1989 first Church received a very substantial gift that would add approximately 100 ranks to the Great Organs. Richard F. Meunch, longtime Curator of the Great Organs, undertook the second and third parts of this work until his untimely death in 1992 and it was completed by William Zeiler.
The Moller Consoles (Chancel and West Gallery)
The duplicate consoles that grace the Chancel and the West Gallery of First Church are the largest draw-knob consoles ever built in the Western Hemisphere. The Chancel console, which can be moved out into the Chancel for performances, was installed in November, 1992, and was the last masterpiece designed by the venerable Moller firm, which soon closed its doors as a result of financial problems. (Moller knowingly underbid the actual cost of these gigantic consoles so as to have the prestige of designing/building them).
The twin Gallery console, completed by former Moller craftsmen at the Hagerstown Organ Company, was installed a few months later.
Gospel and Epistle Divisions (North and South Transepts)

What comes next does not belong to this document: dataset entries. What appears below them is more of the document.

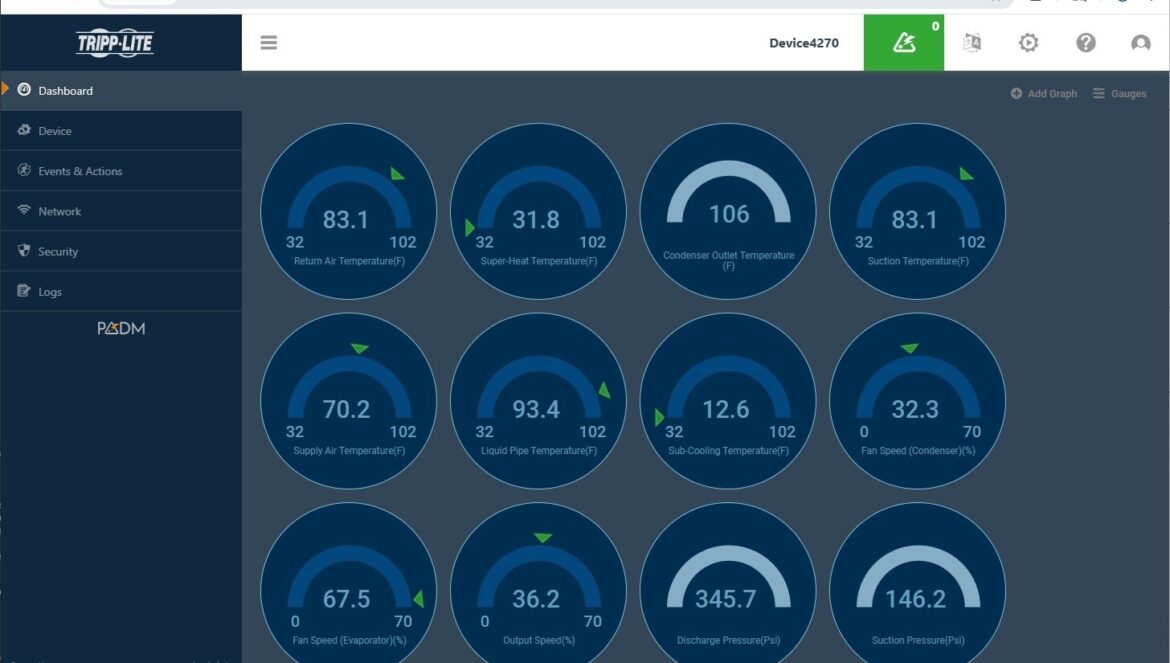Click the Condenser Outlet Temperature gauge
Image resolution: width=1170 pixels, height=663 pixels.
pyautogui.click(x=727, y=211)
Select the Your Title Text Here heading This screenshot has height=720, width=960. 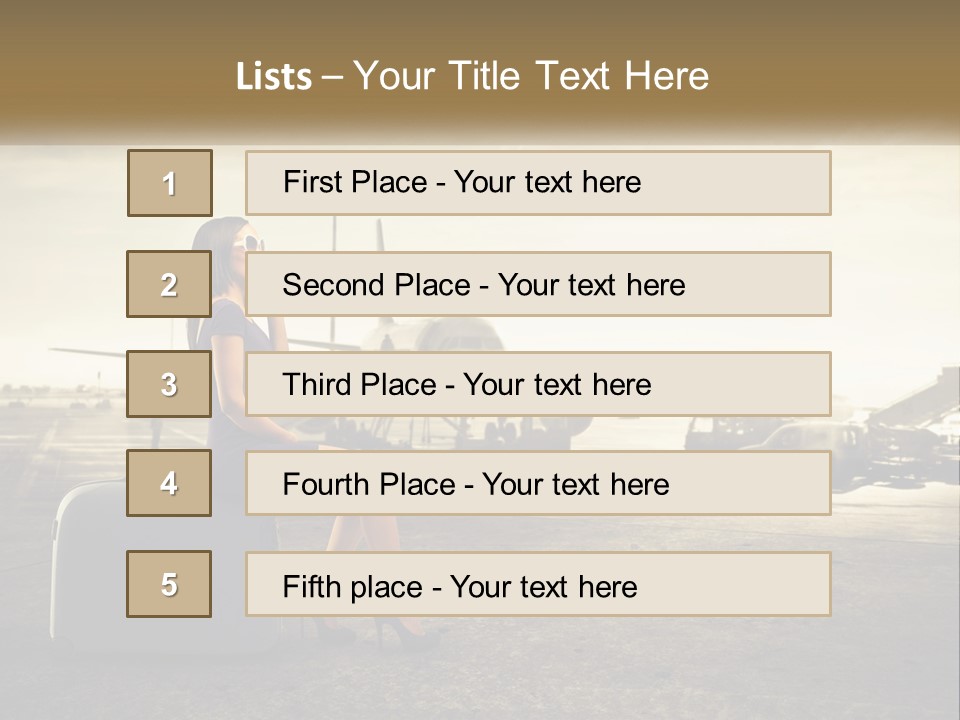531,76
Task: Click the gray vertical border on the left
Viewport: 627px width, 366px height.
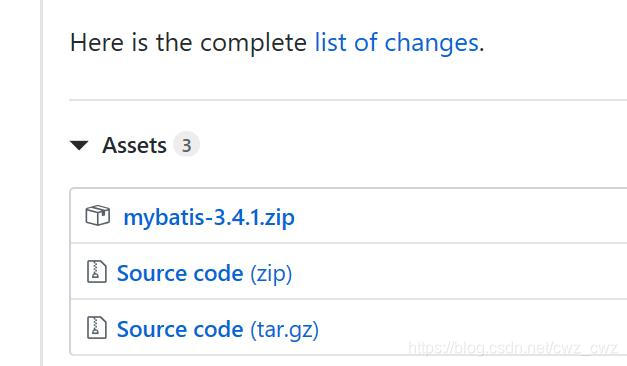Action: point(41,183)
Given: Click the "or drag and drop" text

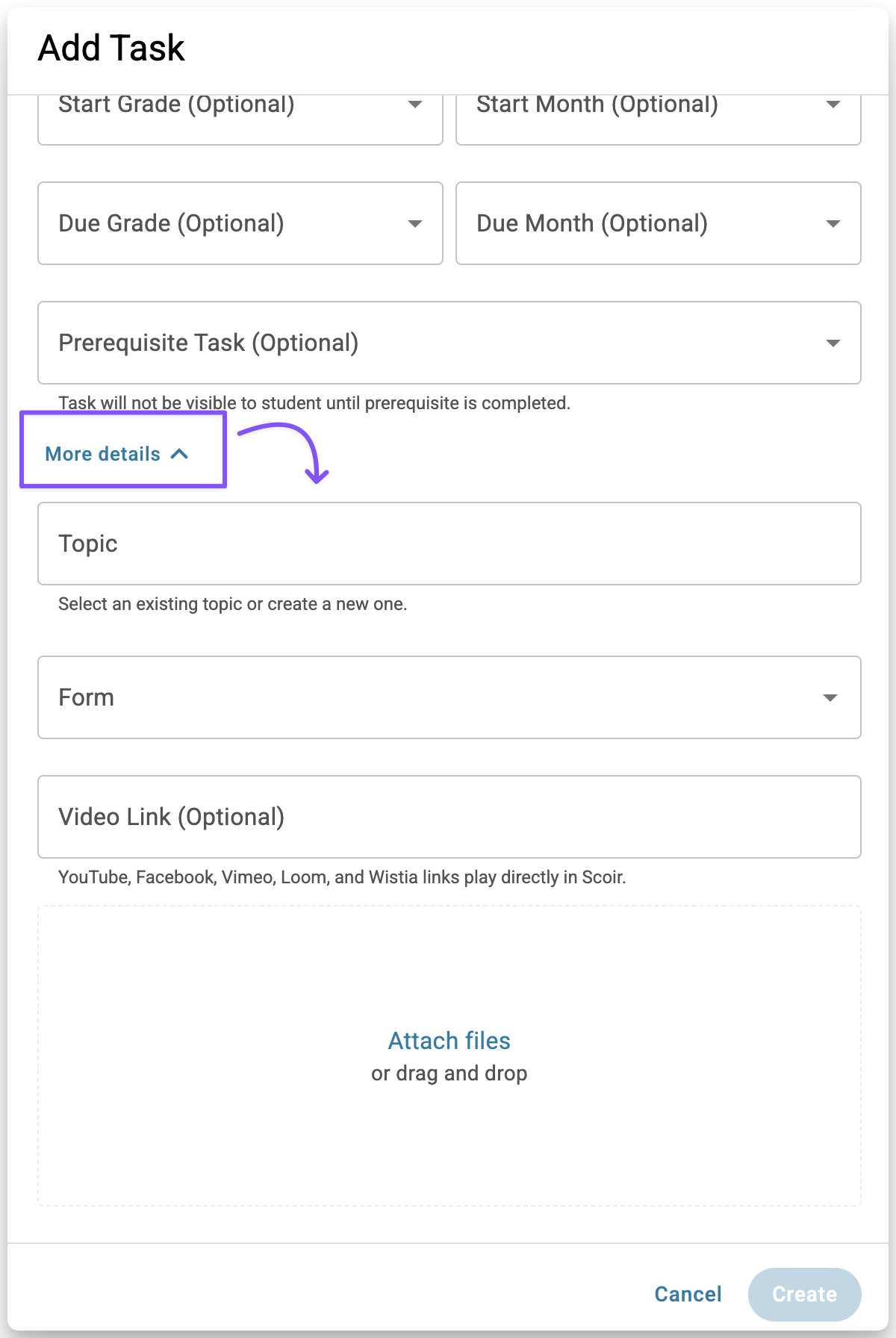Looking at the screenshot, I should pyautogui.click(x=449, y=1074).
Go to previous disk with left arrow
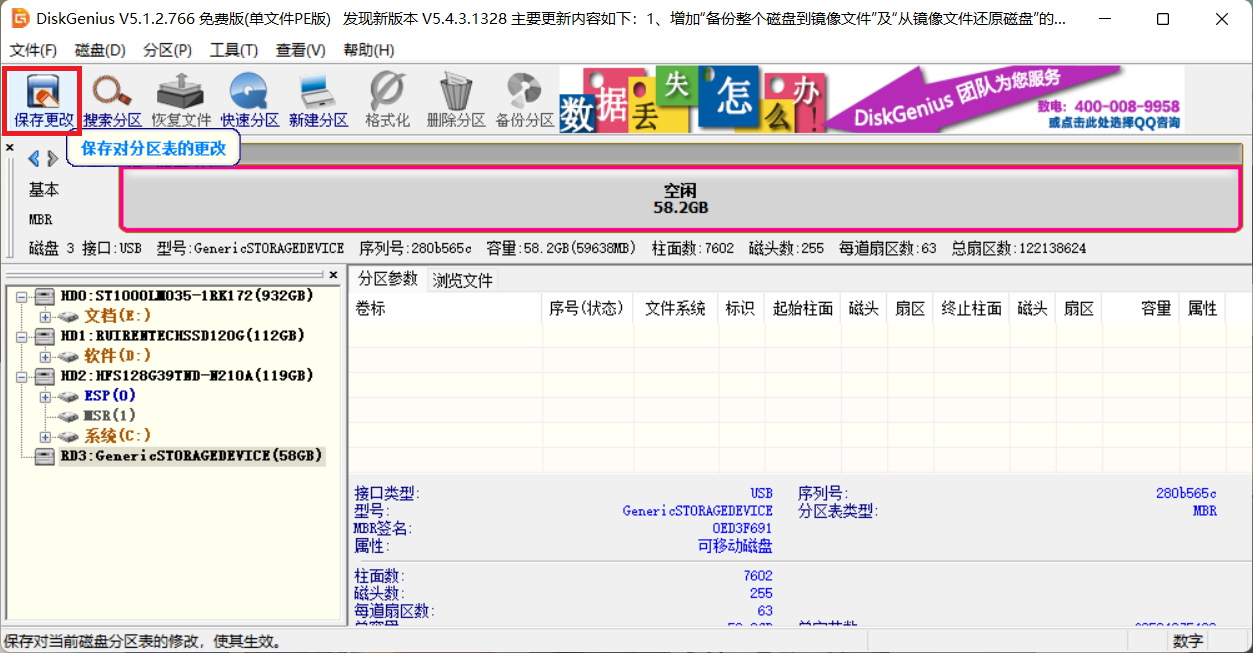Image resolution: width=1253 pixels, height=653 pixels. 33,158
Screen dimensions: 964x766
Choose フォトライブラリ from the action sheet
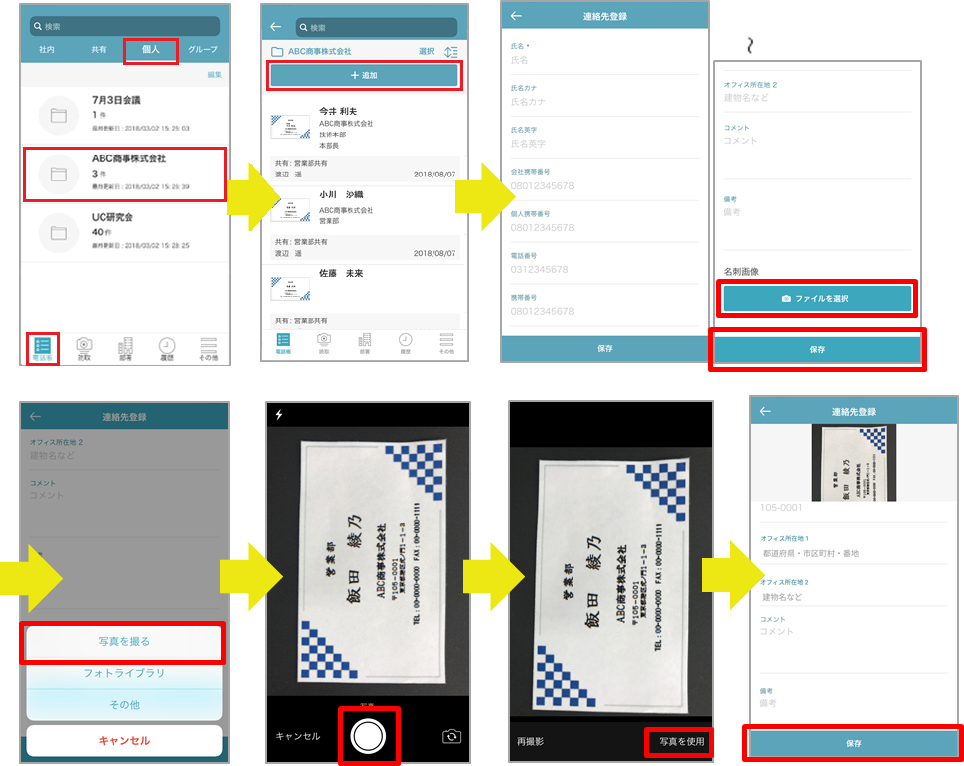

Under the direction of the famed Frederick Swann, Organist in Residence from 1998 to 2001, William Zeiler completed the installation of Divisions in the North Transept Gallery (Gospel) and the South Transept Gallery (Epistle), so that those attending services and concerts at First Church are now surrounded by music on four sides. Organists of note from around the world, including E. Power Biggs, Virgil Fox, Alexander Schreiner and Pierre Cochereau, to name only a few, have played the Great Organs of First Church during the last 40 years.
Hearing the Great Organs of First Church
The Great Organs are heard each Sunday in a half-hour organ prelude at 10:30 am. Then, they are played for our morning worship service at 11:00 am and at the great Festival Services of the year. Additionally, they are always played in the Organ Concert Series, which features artists of world renown each season.